* [Task material]
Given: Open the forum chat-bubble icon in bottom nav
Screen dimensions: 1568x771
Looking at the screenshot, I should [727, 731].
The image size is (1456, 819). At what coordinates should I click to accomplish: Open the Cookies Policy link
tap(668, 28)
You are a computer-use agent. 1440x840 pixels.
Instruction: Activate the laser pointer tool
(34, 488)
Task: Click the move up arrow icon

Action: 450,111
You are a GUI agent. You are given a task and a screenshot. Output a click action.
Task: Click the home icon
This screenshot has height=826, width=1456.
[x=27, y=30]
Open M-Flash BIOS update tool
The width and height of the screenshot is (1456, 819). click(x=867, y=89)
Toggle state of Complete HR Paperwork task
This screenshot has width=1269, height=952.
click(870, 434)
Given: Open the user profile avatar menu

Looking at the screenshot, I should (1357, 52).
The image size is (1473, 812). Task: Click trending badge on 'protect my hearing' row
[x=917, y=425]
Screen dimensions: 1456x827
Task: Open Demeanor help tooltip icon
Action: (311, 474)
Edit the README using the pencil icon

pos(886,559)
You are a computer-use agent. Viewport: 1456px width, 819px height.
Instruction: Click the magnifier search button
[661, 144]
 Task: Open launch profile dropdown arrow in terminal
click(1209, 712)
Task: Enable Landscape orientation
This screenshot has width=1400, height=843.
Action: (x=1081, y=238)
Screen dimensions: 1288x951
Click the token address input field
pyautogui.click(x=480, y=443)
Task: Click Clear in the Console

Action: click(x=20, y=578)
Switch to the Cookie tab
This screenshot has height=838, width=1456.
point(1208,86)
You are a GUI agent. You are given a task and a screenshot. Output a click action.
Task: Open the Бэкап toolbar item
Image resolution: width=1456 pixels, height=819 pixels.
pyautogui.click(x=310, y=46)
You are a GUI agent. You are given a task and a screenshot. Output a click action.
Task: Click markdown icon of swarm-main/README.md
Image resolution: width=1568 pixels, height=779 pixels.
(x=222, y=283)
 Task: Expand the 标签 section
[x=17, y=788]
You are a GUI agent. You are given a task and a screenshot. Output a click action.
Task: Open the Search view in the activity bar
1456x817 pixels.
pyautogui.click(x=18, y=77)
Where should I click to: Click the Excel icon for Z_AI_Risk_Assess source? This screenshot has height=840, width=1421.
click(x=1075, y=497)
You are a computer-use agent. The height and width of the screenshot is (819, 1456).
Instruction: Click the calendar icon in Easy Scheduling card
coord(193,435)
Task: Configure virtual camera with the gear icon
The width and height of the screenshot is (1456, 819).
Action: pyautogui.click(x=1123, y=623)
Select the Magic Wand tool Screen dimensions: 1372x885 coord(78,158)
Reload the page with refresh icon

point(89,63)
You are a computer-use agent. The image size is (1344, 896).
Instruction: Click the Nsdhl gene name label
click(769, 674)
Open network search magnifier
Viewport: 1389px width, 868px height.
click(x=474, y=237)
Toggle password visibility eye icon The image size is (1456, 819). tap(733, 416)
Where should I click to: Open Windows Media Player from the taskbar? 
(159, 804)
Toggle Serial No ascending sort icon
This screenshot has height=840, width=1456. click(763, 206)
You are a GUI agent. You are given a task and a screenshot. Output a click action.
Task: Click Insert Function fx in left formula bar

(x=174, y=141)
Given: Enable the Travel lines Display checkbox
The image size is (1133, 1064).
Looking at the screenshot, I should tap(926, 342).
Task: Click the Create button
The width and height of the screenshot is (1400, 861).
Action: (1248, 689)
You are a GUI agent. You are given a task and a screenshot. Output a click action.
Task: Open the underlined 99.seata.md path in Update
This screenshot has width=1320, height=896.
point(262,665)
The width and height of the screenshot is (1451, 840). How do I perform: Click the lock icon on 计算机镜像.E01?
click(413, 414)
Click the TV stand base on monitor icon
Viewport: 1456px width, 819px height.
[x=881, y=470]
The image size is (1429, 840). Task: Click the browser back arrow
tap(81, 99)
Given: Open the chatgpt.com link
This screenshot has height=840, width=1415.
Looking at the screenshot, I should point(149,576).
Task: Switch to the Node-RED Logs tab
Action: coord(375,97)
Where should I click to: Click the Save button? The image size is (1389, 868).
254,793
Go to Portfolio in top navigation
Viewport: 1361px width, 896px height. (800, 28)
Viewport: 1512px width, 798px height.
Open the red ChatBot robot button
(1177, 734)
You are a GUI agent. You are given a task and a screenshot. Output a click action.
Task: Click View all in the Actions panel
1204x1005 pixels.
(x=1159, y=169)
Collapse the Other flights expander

* [Exercise brief] Write an exact transcription of every entry above.

* [Output for this task]
Given: Open the forum chat-bubble icon in bottom nav
Screen dimensions: 1568x771
Looking at the screenshot, I should [727, 731].
The image size is (1456, 819). At what coordinates should I click to accomplish: Open the Cookies Policy link
tap(668, 28)
You are a computer-use agent. 1440x840 pixels.
Instruction: Activate the laser pointer tool
(34, 488)
Task: Click the move up arrow icon

Action: 450,111
You are a GUI agent. You are given a task and a screenshot. Output a click action.
Task: Click the home icon
This screenshot has height=826, width=1456.
[x=27, y=30]
Open M-Flash BIOS update tool
The width and height of the screenshot is (1456, 819). click(x=867, y=89)
Toggle state of Complete HR Paperwork task
This screenshot has width=1269, height=952.
click(870, 434)
Given: Open the user profile avatar menu

Looking at the screenshot, I should (1357, 52).
The image size is (1473, 812). Task: Click trending badge on 'protect my hearing' row
[x=917, y=425]
Screen dimensions: 1456x827
Task: Open Demeanor help tooltip icon
Action: (311, 474)
Edit the README using the pencil icon

pos(886,559)
You are a computer-use agent. Viewport: 1456px width, 819px height.
Instruction: Click the magnifier search button
[661, 144]
 Task: Open launch profile dropdown arrow in terminal
click(1209, 712)
Task: Enable Landscape orientation
This screenshot has width=1400, height=843.
Action: (x=1081, y=238)
Screen dimensions: 1288x951
Click the token address input field
pyautogui.click(x=480, y=443)
Task: Click Clear in the Console

Action: click(x=20, y=578)
Switch to the Cookie tab
This screenshot has height=838, width=1456.
point(1208,86)
You are a GUI agent. You are given a task and a screenshot. Output a click action.
Task: Open the Бэкап toolbar item
Image resolution: width=1456 pixels, height=819 pixels.
pyautogui.click(x=310, y=46)
You are a GUI agent. You are given a task and a screenshot. Output a click action.
Task: Click markdown icon of swarm-main/README.md
Image resolution: width=1568 pixels, height=779 pixels.
(x=222, y=283)
 Task: Expand the 标签 section
[x=17, y=788]
You are a GUI agent. You are given a task and a screenshot. Output a click action.
Task: Open the Search view in the activity bar
1456x817 pixels.
pyautogui.click(x=18, y=77)
Where should I click to: Click the Excel icon for Z_AI_Risk_Assess source? This screenshot has height=840, width=1421.
click(x=1075, y=497)
You are a computer-use agent. The height and width of the screenshot is (819, 1456).
Instruction: Click the calendar icon in Easy Scheduling card
coord(193,435)
Task: Configure virtual camera with the gear icon
The width and height of the screenshot is (1456, 819).
Action: pyautogui.click(x=1123, y=623)
Select the Magic Wand tool Screen dimensions: 1372x885 coord(78,158)
Reload the page with refresh icon

point(89,63)
You are a computer-use agent. The image size is (1344, 896).
Instruction: Click the Nsdhl gene name label
click(769, 674)
Open network search magnifier
Viewport: 1389px width, 868px height.
click(x=474, y=237)
Toggle password visibility eye icon The image size is (1456, 819). tap(733, 416)
Where should I click to: Open Windows Media Player from the taskbar? 
(159, 804)
Toggle Serial No ascending sort icon
This screenshot has height=840, width=1456. click(763, 206)
You are a GUI agent. You are given a task and a screenshot. Output a click action.
Task: Click Insert Function fx in left formula bar

(x=174, y=141)
Given: Enable the Travel lines Display checkbox
The image size is (1133, 1064).
Looking at the screenshot, I should tap(926, 342).
Task: Click the Create button
The width and height of the screenshot is (1400, 861).
Action: (1248, 689)
You are a GUI agent. You are given a task and a screenshot. Output a click action.
Task: Open the underlined 99.seata.md path in Update
This screenshot has width=1320, height=896.
point(262,665)
The width and height of the screenshot is (1451, 840). How do I perform: Click the lock icon on 计算机镜像.E01?
click(413, 414)
Click the TV stand base on monitor icon
Viewport: 1456px width, 819px height.
[x=881, y=470]
The image size is (1429, 840). Task: Click the browser back arrow
tap(81, 99)
Given: Open the chatgpt.com link
This screenshot has height=840, width=1415.
Looking at the screenshot, I should point(149,576).
Task: Switch to the Node-RED Logs tab
Action: coord(375,97)
Where should I click to: Click the Save button? The image size is (1389, 868).
254,793
Go to Portfolio in top navigation
Viewport: 1361px width, 896px height. (800, 28)
Viewport: 1512px width, 798px height.
Open the red ChatBot robot button
(1177, 734)
You are a GUI agent. You are given a task and a screenshot. Output a click action.
Task: Click View all in the Actions panel
1204x1005 pixels.
(x=1159, y=169)
Collapse the Other flights expander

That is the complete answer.